I didn’t take my camera so I didn’t get a picture!!

The beauty, though, was replaced with hate and tiredness. Walking around the Ash dams, well – the “small” part that we explored was a 10km trek! This done in overalls, with safety masks and helmets as well as those uncomfortable, heavy and metal-tipped safety boots! Oh, and it was one of those uncharacteristic hot days in August – Damn you global warming! Though there is some irony in that statement *cough*

After having a bit of a rest, I took a road trip that afternoon to the smaller town of Ermelo. The 125km trip would take me on the N4 and then N11. The N4, let me tell you, is to be avoided as the toll road costs R33-00. Seeing that I travelled on it for maybe 5km after the toll, I was not impressed one bit! Then again, I don’t even like paying for parking at shopping centres but anyway! Apparently there is a back road (I suspect the R555) to Middelburg and then from there, one can just join the N11 down to Ermelo. The drive down the N11 is one that strains the mind. It is straight and when I say straight, I mean like on a 100km stretch, there are maybe five gentle curves with the drive through the town of Hendrina the only time when you need to move your steering wheel more than an angle of 5°. The drive is a brilliant drive through the Highveld with it’s brown Winter coat on. You also pass a road to the town called Amsterdam (wonder if they sell any herbs there) and the immense coal fields of Mpumalanga. The grand scale of these minds and the openness of the Highveld boggle the mind and make this seemingly easy drive much more difficult than one would expect. Then again, my mind thinks too much so maybe that’s why I say that! You also pass the immensely enormous Hendrina Power Station – that with ten generating units (as compared to the six each at Duvha and Kendal) and the eight or so cooling towers. I passed the station at dusk and it was a beautiful site – shining light in the cold darkness of the surrounds.

I didn’t take my camera so I didn’t get a picture!!!

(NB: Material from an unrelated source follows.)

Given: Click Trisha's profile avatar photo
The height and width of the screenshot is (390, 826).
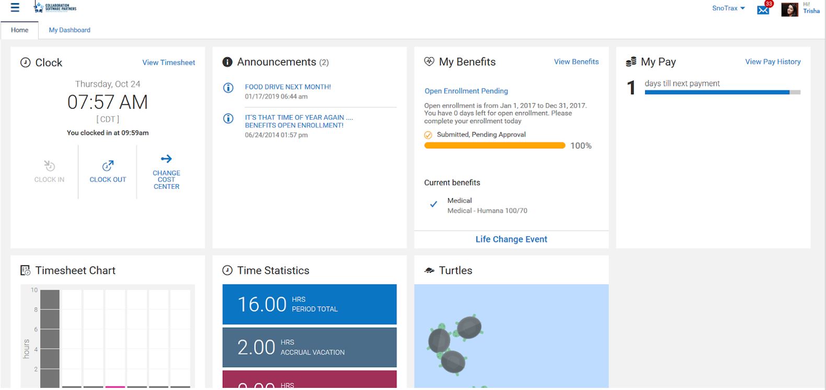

So anyway, the moral of the story is that I need to get a camera. It should be a decent one at that seeing that I want pictures that will look good. I was using a Sony digital the other day and although it’s packed with features and really one of the better ones out there, the pictures didn’t come out as good as I wanted them too. Then again, I didn’t modify the settings but just pointed and shot and hoped for the best. I say that they should just write better code so the pictures undergo better processing before the camera decides how to capture them but what do I know? Lol. Getting a camera would help though – at least this blog will get some pictures!